The lung cancer manages to “bring on its side” the macrophages by acting on their mothers even before they come out of the bone marrow.
The lung cancer is not limited to hiding from the immune system to spread without obstacles: it promises it to its advantage, dragging the macrophages – the “brush” cells on its side – even before mature, when they are in the bone marrow. The discovery published on Nature It provides more elements to combat lung cancer before it has completely passed off our white blood cells, and thus enhance immunotherapies.
Traitor macrophages
The success of immunotherapy for the treatment of non -small cell lung cancer (NSCLC), which represents 85% of cases of lung cancer, can be hindered by the protumoral macrophages – immune cells that instead of fighting the tumor, support it, favoring its diffusion. So far these cells have been thought to “convert” only once the tumor website, but the study led by the icihn school of medicine scientists of the Mount Sinai in New York, shows this process much earlier.

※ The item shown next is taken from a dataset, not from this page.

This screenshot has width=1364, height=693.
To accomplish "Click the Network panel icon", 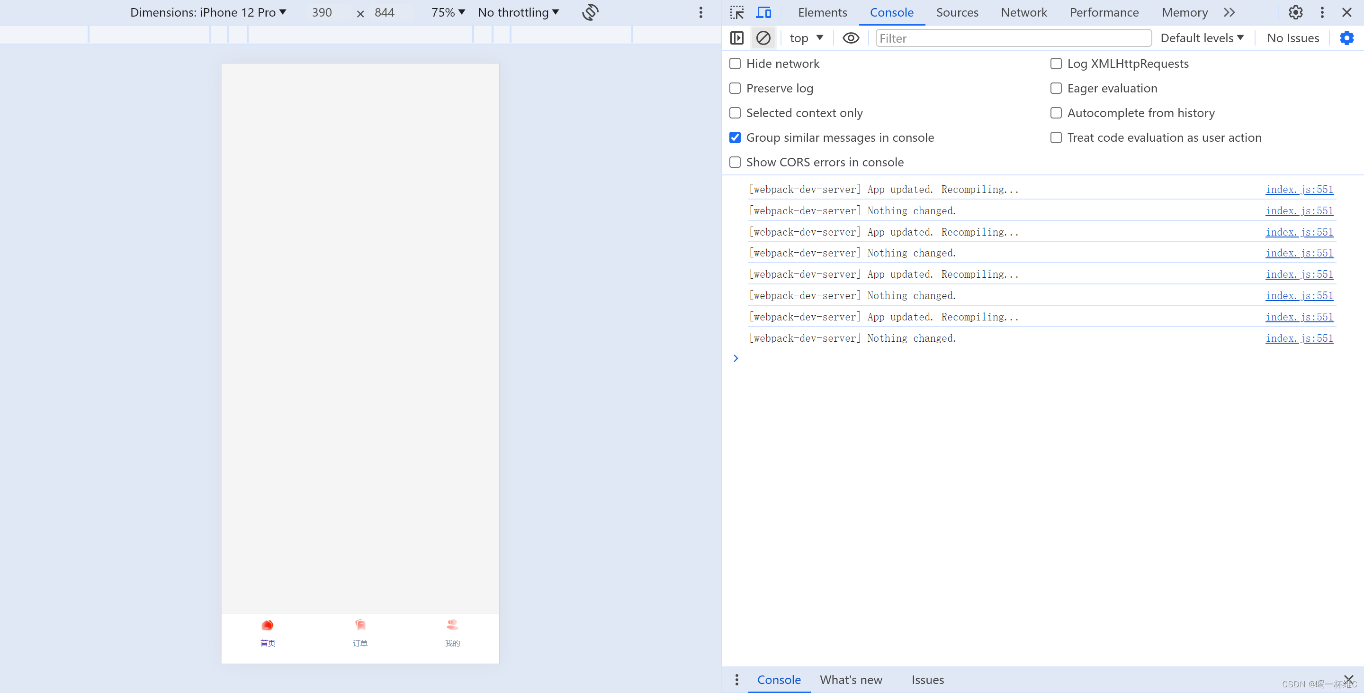I will (1023, 11).
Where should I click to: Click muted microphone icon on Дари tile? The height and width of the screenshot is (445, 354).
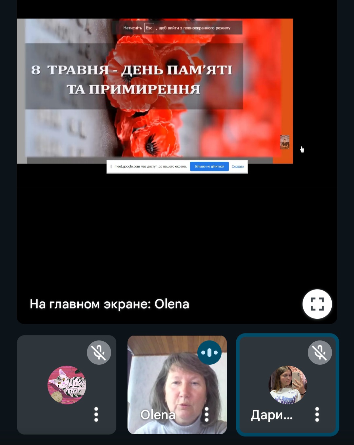point(320,353)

The macrophages are reprogrammed to assist the lung cancer well before they reach the respiratory organ: that is, when they are in the bone marrow and have yet to reach maturity. Thanks to advanced genomic mapping systems of the single cell, scientists have discovered that the tumor begins to influence the already behavior of the progenitor cells of the macrophages inside the bone marrow.
After this first blow, which directs the function of the macrophages even before they have differentiated, a second “hook” arrives well settled when the macrophages are located on the tumor website, which definitively certifies their conversion.
Early interventions
«If we wait to target and reprogram immune cells when they are inside the tumor, it could already be too late to reverse the process. We need strategies to intervene much earlier, while these cells are still in the development phase, so that they can prevent them from becoming an allied of cancer, “says Samarth Hegde, the first author of the study.
A possible target on which to intervene is a protein that helps cells to face stress, the NRF2. This protein appears changed on the progenitor cells of the macrophages co -opted by the tumor and definitively altered once the macrophages have become protmorial, on the site where cancer is present.
When the authors of the study tried to block the protein (through drugs or with genetic editing) in preclinical studies on mice and on humans, less proto -macrophages were formed and the immune system has managed to activate a more decisive response against the tumor.
Nrf2 protein inhibitors could make immunotherapies against this form of lung cancer more effective, according to the authors, who would also like to develop blood tests capable of identifying the precursors of the deviated macrophages, before they give rise to protuming macrophages. The next step will be to understand if these same genetic alterations are also present in other types of cancer.